Good counter in email from Manuel Sandoval:
In that same article you quote "*Inventing Our Evolution: We're almost
able to build better human beings. But are we ready?"* Ray Kurzweil
notes that most of this innovation is being pursued outside the U.S. not
in it."All the political energy that has gone into this issue -- it is not
even slowing down the most narrow approach." It is simply being pursued
outside the United States -- in China, Korea, Taiwan, Singapore,
Scandinavia and Great Britain, where scientists will probably achieve
success first, he notes."This is what I think Friedman is talking about when he says we are
loosing the race, that is, we are letting others do the innovation the
world has come to expect from the U.S. even when it comes to inventing
our evolution.
Points well taken on the article, the industry and Friedman (and yes, I'm trying to be less critical of him).

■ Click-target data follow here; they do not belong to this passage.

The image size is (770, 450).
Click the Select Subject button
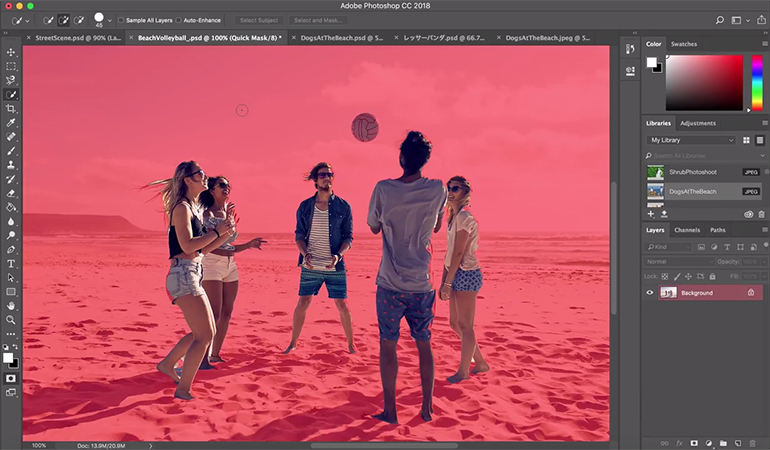[x=259, y=20]
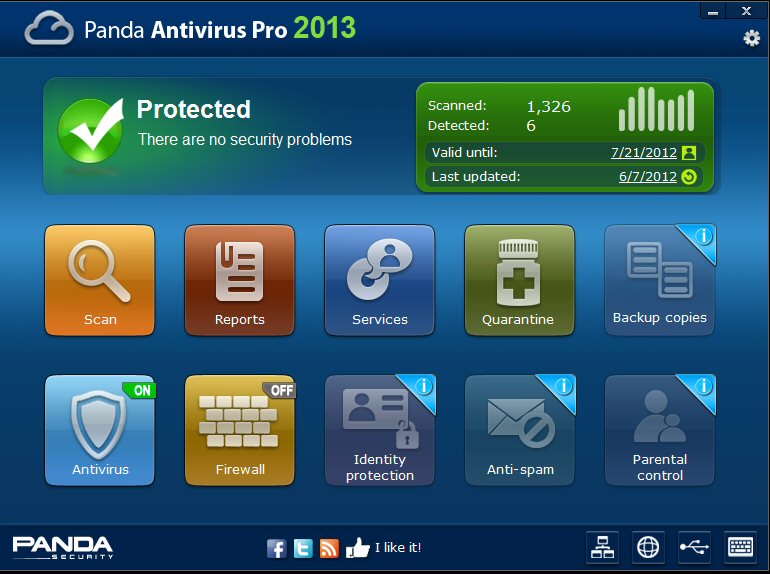Open the virtual keyboard icon
Image resolution: width=770 pixels, height=574 pixels.
tap(741, 547)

My counter is to cite the following logical dynamic: Yes: New Core countries like China and India will take more risks in this sort of thing and as they achieve successes first in certain instances, that will blow away a lot of reservations in the U.S. on this sort of thing. Why? We'll fear the competition and we'll want to make the money.
Then there's the larger point of where's the market for this sort of stuff? Here America is clearly the prize because we worship technology and want to be yound and good-looking for as long as possible. We're the ultimate individualists and the economy with the most disposable income in the system, so even if China and India were to pioneer (and they will, as I write in Blueprint for Action, perform this role time and again), watch the commoditization of the technology proceed first and foremost in the U.S.
This is yet another example of why I argue at length in BFA that the U.S. will have to come to grips with the emerging reality that we're more like the New Core than the Old Core.
But I thank Mr. Sandoval for pushing me on this. I met Kurzweil very briefly at the TED conference in Monterey in February. You can hear his brain humming at idle from a distance of about 10 yards.